▸ DATASET CONTENT
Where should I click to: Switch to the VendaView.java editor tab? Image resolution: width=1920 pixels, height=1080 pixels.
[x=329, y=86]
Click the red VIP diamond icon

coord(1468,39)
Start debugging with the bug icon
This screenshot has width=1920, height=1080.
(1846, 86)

▸ PROBLEM DESCRIPTION
All records are to be printed again, exactly and completely.

▸ RESULT
Where should I click to: Switch to the VendaView.java editor tab? Image resolution: width=1920 pixels, height=1080 pixels.
[x=329, y=86]
Click the red VIP diamond icon

coord(1468,39)
Start debugging with the bug icon
This screenshot has width=1920, height=1080.
(1846, 86)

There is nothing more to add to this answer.